Exhibit 99.1
SELECTICA ANNOUNCES UPDATE ON ONGOING REVIEW OF HISTORICAL STOCK OPTION PRACTICES
SAN JOSE, Calif., July 18, 2007 — Selectica, Inc. (Nasdaq: SLTC), a leading provider of enterprise contract lifecycle management solutions, today provided an update on its voluntary review of historical practices in granting stock options.
On October 30, 2006, Selectica announced that an independent committee comprised of certain members of the Company’s Board of Directors was conducting a review of the Company’s historical stock option granting practices since its initial public offering in March 2000. The independent committee is being assisted by independent legal counsel and accounting experts. As of July 12, 2007, the independent committee had reached a preliminary conclusion that actual measurement dates for financial accounting purposes of certain stock option grants issued in the past likely differ from the recorded grant dates of such awards. The Company also announced that the review had not yet been completed.
Although the independent committee’s review is ongoing, the Company’s Board of Directors, with the concurrence of the independent committee, have now determined that, pursuant to the requirements of Accounting Principles Board Opinion No. 25, “Accounting for Stock Issued to Employees” (APB 25), the actual measurement dates for financial accounting purposes of certain stock options granted primarily during fiscal years 2001-2005 differ from the recorded grant dates of such awards. Consequently, new measurement dates for financial accounting purposes will apply to the affected awards, which will result in additional and material non-cash stock-based compensation expense.
On July 12, 2007, the Company’s Board of Directors, with the concurrence of the independent committee, determined that the Company should restate its financial statements beginning in the fiscal year ended March 31, 2001 through the fiscal year ended March 31, 2005. The estimated adjustments are subject to the completion of both the review by the independent committee and an audit by Armanino McKenna LLP before any adjustments are finalized.
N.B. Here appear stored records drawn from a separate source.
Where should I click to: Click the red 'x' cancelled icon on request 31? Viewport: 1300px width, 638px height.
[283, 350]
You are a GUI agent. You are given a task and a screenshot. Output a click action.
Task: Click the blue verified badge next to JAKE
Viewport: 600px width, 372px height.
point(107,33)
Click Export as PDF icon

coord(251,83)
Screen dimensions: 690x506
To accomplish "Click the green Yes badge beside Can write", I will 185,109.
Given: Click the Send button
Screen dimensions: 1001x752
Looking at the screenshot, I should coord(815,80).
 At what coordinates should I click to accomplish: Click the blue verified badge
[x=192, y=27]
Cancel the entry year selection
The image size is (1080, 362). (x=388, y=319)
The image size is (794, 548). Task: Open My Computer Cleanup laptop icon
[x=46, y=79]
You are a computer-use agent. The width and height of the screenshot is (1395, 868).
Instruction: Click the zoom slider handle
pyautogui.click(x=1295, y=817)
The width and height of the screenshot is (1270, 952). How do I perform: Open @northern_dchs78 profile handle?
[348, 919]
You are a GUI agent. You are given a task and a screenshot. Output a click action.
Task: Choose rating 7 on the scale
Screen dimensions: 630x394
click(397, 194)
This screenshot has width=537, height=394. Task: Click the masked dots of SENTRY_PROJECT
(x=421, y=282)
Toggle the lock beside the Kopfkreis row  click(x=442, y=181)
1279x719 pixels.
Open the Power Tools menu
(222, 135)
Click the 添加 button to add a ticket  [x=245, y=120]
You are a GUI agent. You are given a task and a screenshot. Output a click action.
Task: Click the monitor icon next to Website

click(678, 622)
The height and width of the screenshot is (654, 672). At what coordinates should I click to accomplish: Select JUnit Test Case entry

Upon completion of the review and audit, the Company expects to file its Form 10-K for the fiscal year ended March 31, 2007 and its Form 10-Q for the quarters ended September 30, 2006, December 31, 2006 and June 30, 2007 with the Securities and Exchange Commission. Accordingly, the Company’s financial statements and the related reports of the Company’s independent registered public accounting firms, as well as all related earnings press releases and communications relating to periods after the Company’s initial public offering in March 2000, including fiscal years 2001 through 2005 and the interim quarters, should not be relied upon. Management and the independent committee have discussed this conclusion with Armanino McKenna LLP.
Because the review is ongoing, the Company is not yet able to estimate the extent and timing of adjustments that will be required; however, the Company currently believes that the majority of the additional non-cash expense will result from revisions to measurement dates for options granted in fiscal years 2001-2005. The changes in the affected measurement dates will cause non-cash stock-based deferred compensation charges to be amortized in future periods.
Selectica expects the additional non-cash stock based compensation expense will not affect the Company’s current cash position or financial condition. Moreover, the adjustments will not affect previously reported revenues. The Company expects to incur significant legal and
professional fees associated with the independent committee’s review and the restatement process.
Because the independent committee and Armanino McKenna LLP have not completed their review and audit, respectively, additional issues concerning the Company’s historical stock option granting practices and accounting practices could be identified and could result in additional material adjustments.